Stored items:
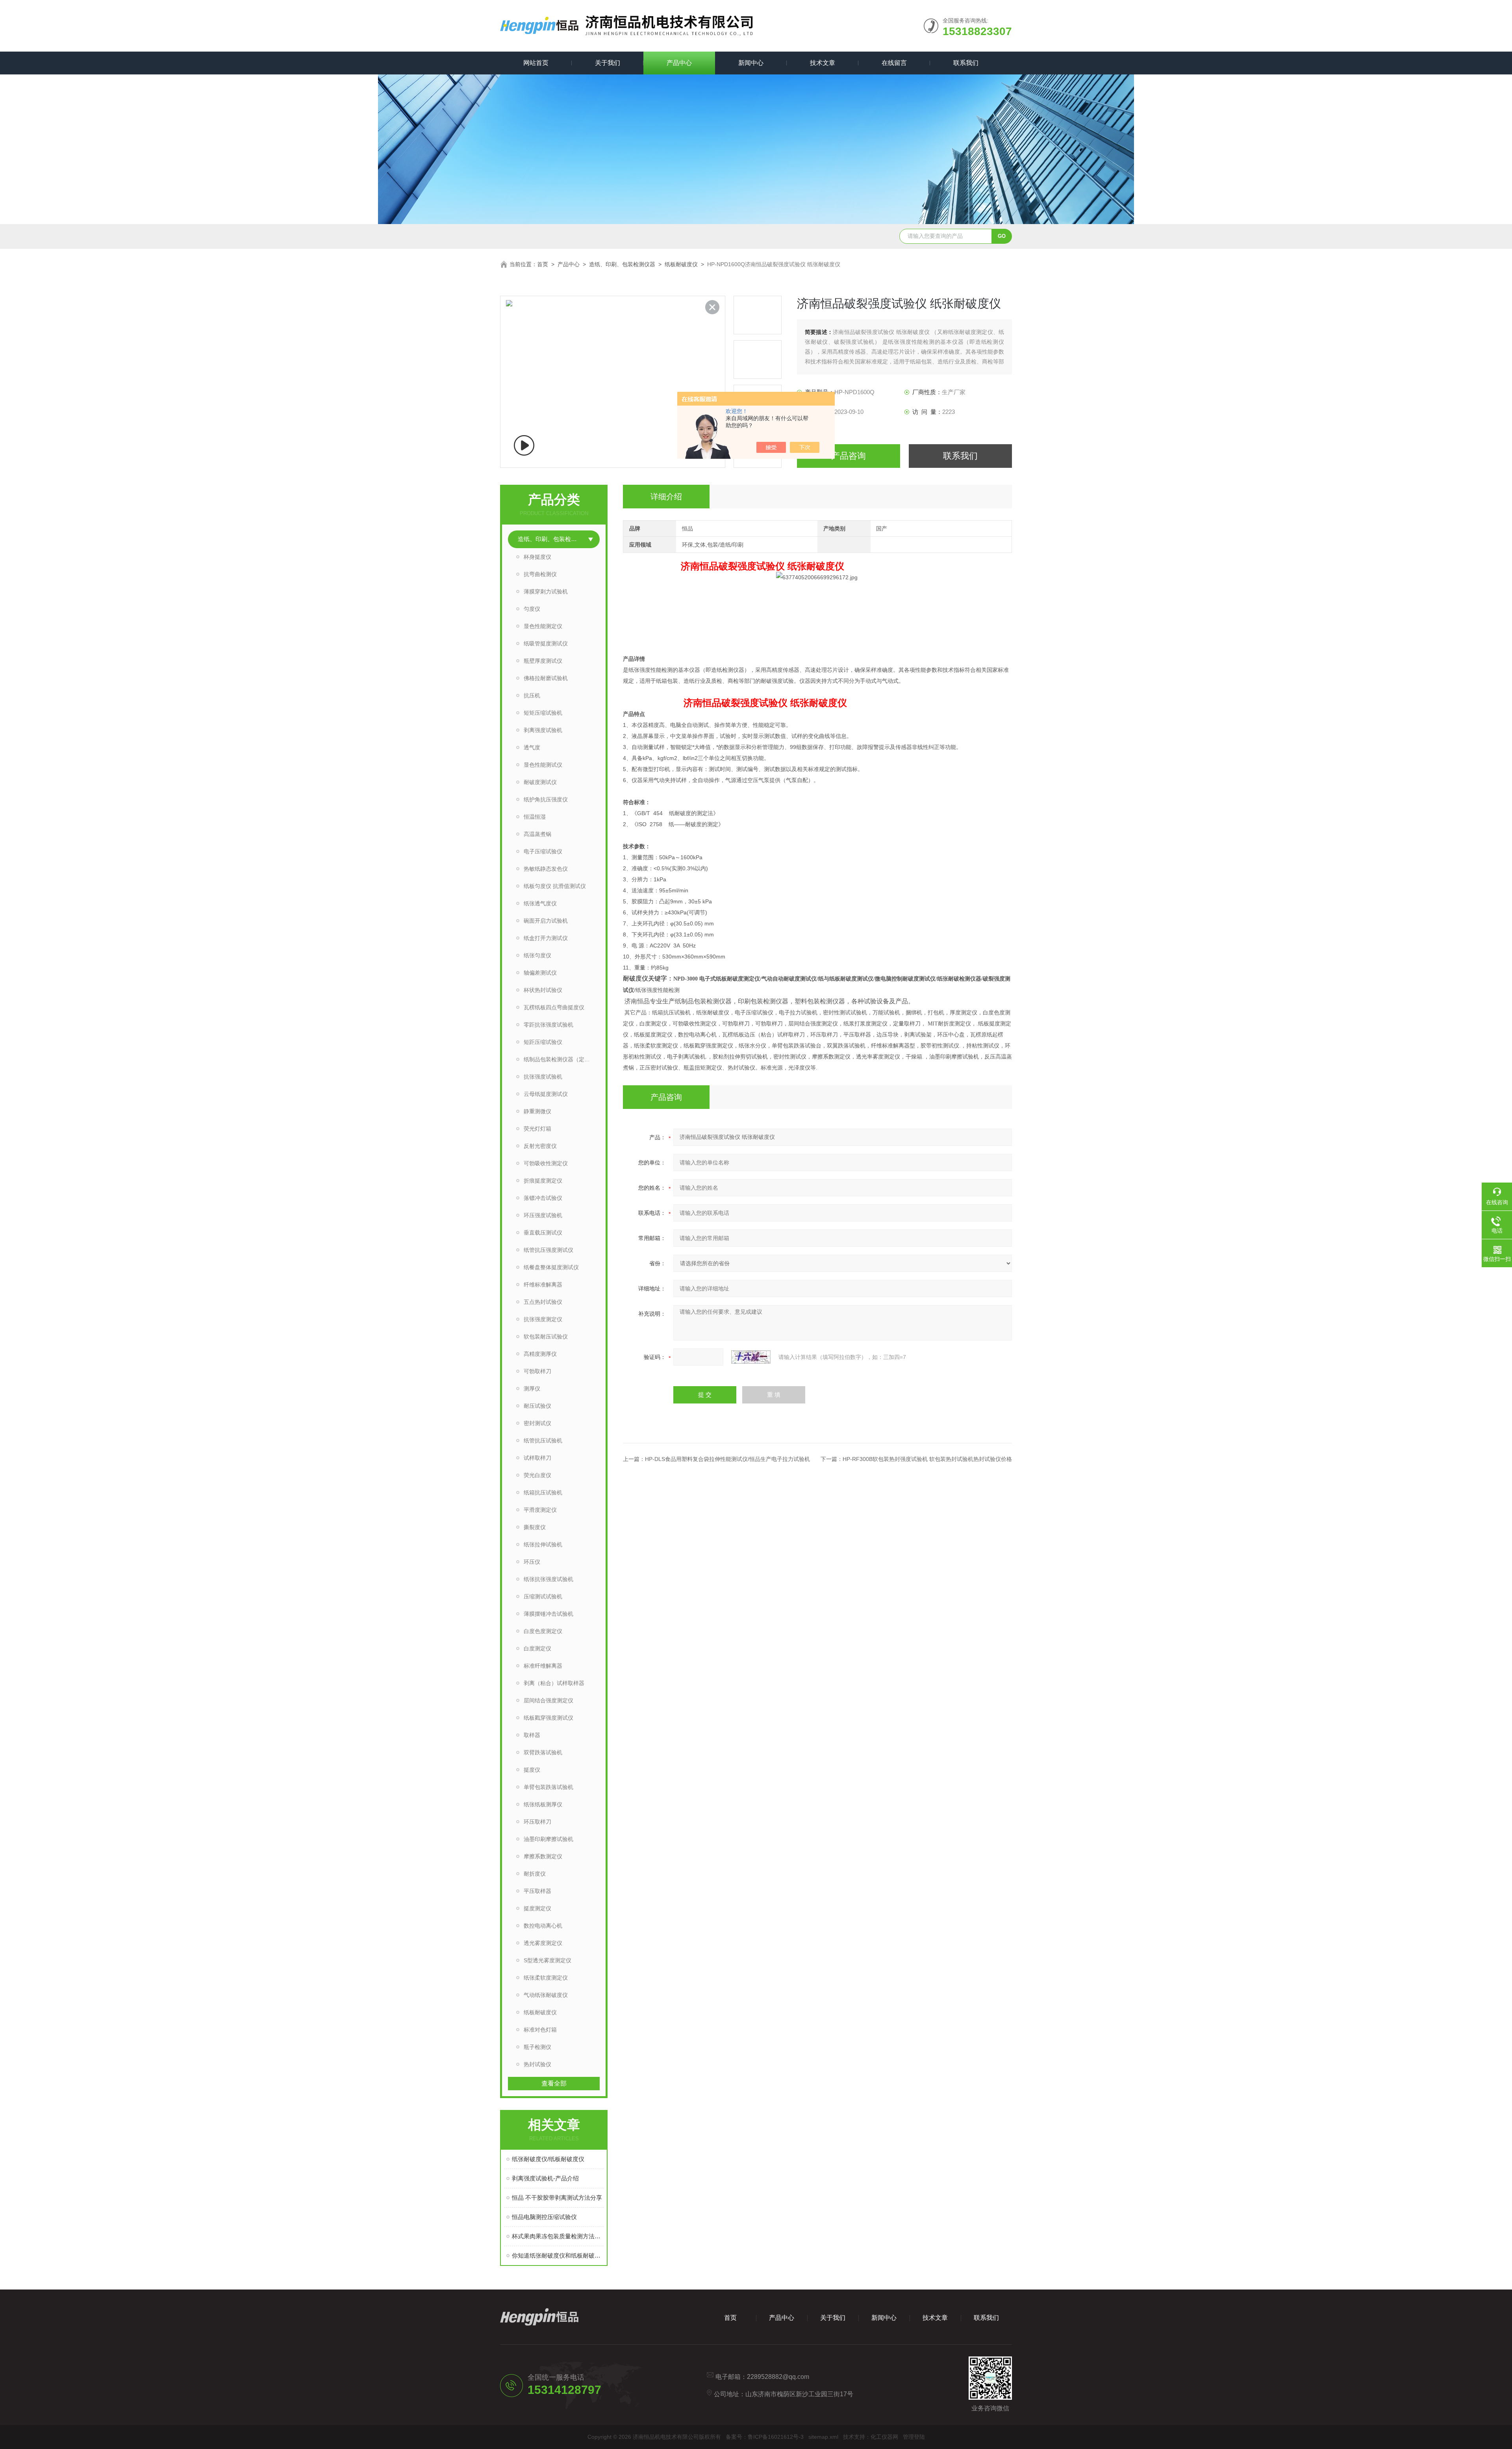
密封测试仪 (537, 1423)
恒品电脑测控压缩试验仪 (544, 2217)
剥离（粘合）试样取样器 (554, 1683)
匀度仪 (532, 609)
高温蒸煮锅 (537, 834)
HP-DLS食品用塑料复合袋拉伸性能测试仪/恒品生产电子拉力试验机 (727, 1459)
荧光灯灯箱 (537, 1128)
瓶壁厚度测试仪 (543, 661)
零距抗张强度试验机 (548, 1024)
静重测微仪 (537, 1111)
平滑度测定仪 (540, 1510)
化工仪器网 (884, 2437)
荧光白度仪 (537, 1475)
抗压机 (532, 695)
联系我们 (965, 62)
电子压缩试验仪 (543, 851)
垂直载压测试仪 (543, 1232)
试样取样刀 (537, 1458)
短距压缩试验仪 (543, 1042)
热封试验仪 (537, 2064)
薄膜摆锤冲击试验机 (548, 1614)
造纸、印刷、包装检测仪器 (622, 264)
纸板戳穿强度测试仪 (548, 1718)
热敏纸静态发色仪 (546, 869)
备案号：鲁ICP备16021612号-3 (765, 2437)
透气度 (532, 747)
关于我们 (607, 62)
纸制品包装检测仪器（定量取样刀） (562, 1059)
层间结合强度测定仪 (548, 1700)
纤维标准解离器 (543, 1284)
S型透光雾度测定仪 (547, 1960)
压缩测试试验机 (543, 1596)
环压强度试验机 (543, 1215)
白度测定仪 (537, 1648)
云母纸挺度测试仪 (546, 1094)
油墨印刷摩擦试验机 (548, 1839)
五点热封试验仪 (543, 1302)
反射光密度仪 (540, 1146)
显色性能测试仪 (543, 765)
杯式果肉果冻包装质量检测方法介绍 (558, 2236)
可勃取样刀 (537, 1371)
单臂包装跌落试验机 (548, 1787)
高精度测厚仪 (540, 1354)
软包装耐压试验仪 (546, 1336)
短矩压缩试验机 (543, 713)
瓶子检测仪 (537, 2047)
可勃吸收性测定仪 (546, 1163)
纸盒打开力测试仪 (546, 938)
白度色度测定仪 (543, 1631)
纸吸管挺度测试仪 (546, 643)
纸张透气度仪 (540, 903)
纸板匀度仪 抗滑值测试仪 (555, 886)
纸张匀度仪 (537, 955)
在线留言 (894, 62)
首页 (542, 264)
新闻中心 (750, 62)
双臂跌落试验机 (543, 1752)
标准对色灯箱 (540, 2029)
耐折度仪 (535, 1874)
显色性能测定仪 (543, 626)
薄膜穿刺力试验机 (546, 591)
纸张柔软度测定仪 (546, 1977)
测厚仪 (532, 1388)
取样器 (532, 1735)
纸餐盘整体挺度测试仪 (551, 1267)
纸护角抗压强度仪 (546, 799)
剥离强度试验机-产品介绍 (545, 2178)
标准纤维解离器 (543, 1666)
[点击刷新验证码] (751, 1357)
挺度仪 (532, 1770)
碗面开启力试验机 (546, 921)
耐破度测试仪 (540, 782)
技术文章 (822, 62)
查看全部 (554, 2083)
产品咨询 (848, 456)
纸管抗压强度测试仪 (548, 1250)
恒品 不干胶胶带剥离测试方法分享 (557, 2197)
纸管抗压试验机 (543, 1440)
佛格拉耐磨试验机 (546, 678)
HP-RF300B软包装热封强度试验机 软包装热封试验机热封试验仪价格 (927, 1459)
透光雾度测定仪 (543, 1943)
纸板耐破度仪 (681, 264)
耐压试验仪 (537, 1406)
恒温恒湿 (535, 817)
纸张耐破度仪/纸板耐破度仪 (548, 2159)
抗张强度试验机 (543, 1076)
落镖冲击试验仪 (543, 1198)
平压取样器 (537, 1891)
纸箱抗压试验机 (543, 1492)
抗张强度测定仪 (543, 1319)
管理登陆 (914, 2437)
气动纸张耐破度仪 (546, 1995)
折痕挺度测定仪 (543, 1180)
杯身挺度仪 (537, 557)
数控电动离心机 (543, 1925)
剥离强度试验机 (543, 730)
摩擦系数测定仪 (543, 1856)
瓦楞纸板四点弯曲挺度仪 (554, 1007)
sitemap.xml (823, 2437)
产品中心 (679, 62)
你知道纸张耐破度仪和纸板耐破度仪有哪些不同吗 (558, 2255)
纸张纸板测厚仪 (543, 1804)
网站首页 (535, 62)
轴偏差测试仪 (540, 973)
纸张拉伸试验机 (543, 1544)
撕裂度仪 (535, 1527)
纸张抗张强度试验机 (548, 1579)
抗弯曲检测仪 (540, 574)
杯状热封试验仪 (543, 990)
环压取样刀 (537, 1822)
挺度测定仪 (537, 1908)
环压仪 (532, 1562)
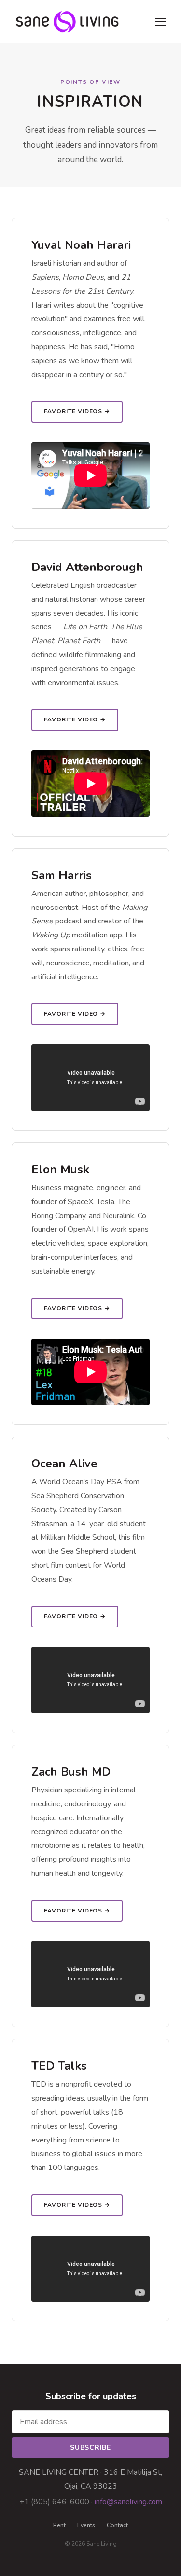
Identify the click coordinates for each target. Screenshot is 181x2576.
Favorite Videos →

WHAT YOU HAVE TO DO: The exact lines from the beginning of the data through the one that contains "荧光白度仪 (537, 1475)" must be given again, both ends included, and pictures must be left out.

WORKED SOLUTION:
密封测试仪 (537, 1423)
恒品电脑测控压缩试验仪 (544, 2217)
剥离（粘合）试样取样器 (554, 1683)
匀度仪 (532, 609)
高温蒸煮锅 (537, 834)
HP-DLS食品用塑料复合袋拉伸性能测试仪/恒品生产电子拉力试验机 (727, 1459)
荧光灯灯箱 (537, 1128)
瓶壁厚度测试仪 (543, 661)
零距抗张强度试验机 (548, 1024)
静重测微仪 (537, 1111)
平滑度测定仪 (540, 1510)
化工仪器网 (884, 2437)
荧光白度仪 (537, 1475)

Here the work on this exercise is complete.